Access AWS Account Root User Credentials
See Centralized root access for member accounts for details on securing the root user credentials of your member accounts.
When taking actions in your Stax-managed AWS accounts with root user credentials, you may find that the AWS Console or API does not return information or permit you to perform certain tasks. This is due to a policy Stax implements to prevent the root user credentials from taking any actions in Stax-managed AWS accounts, thereby improving the security of the accounts.
There are some actions that only the root user credentials can perform. These can be reviewed within the AWS General Reference. In the event that you need to perform any of these tasks, you must lift these restrictions first.

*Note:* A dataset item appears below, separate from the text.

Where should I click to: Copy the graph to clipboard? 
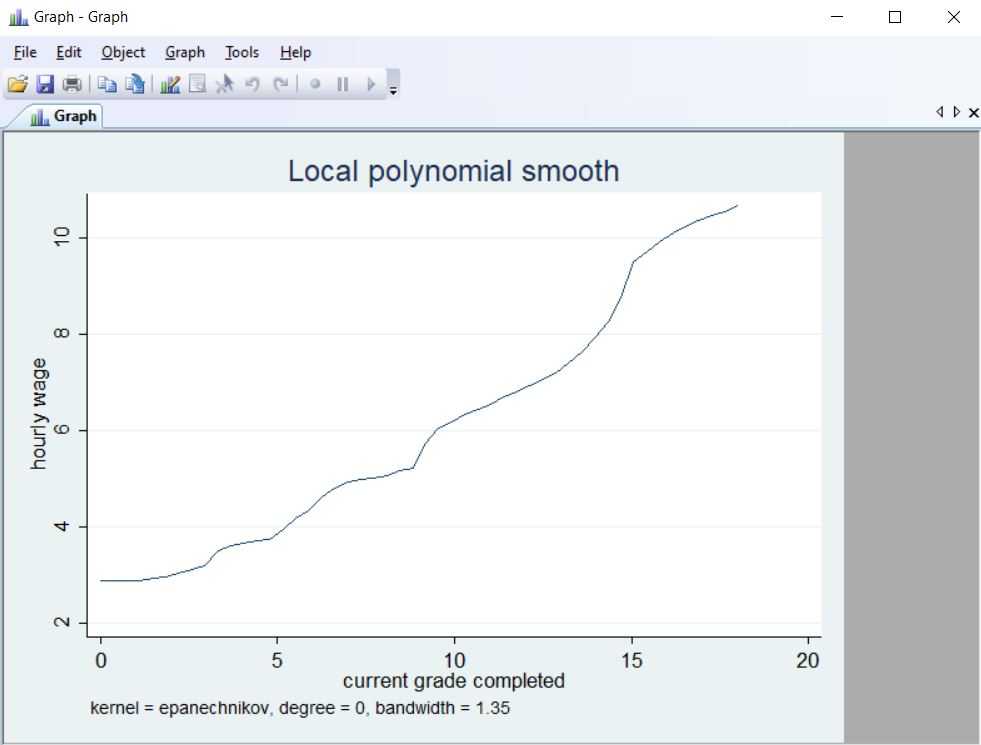pyautogui.click(x=109, y=84)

This process used to require intervention by the Stax support team, but with Configurable Guardrails, you can now perform this entire activity yourself.
Before You Begin
- Ensure you are a member of the Admin role in your Stax tenancy
- Ensure you are the owner of the account in question, by reviewing your account ownership model
- Ensure you have reviewed the Stax-managed AWS Account Email Address Format. Make sure the email address for each AWS account exists in your organization, and that you have access to read emails sent to them
Temporarily lift restrictions on root user credentials
Using the Configurable Guardrails feature, disable the Block non-centralized root user access guardrail. This will allow you to interact with and provision/configure the root user credentials for accounts in your Stax-managed AWS Organization.
It is recommended that, once you've completed the activity with root user credentials, you re-enable the Block non-centralized root user access guardrail to help keep your accounts secure.
What Happens Next?
Recover the root password for the account if you haven't done this before. You can follow the steps outlined in this article, How do I recover a lost or forgotten AWS password?
AWS recommendations related to the recovery of member account root login can be found in Accessing a member account as the root user.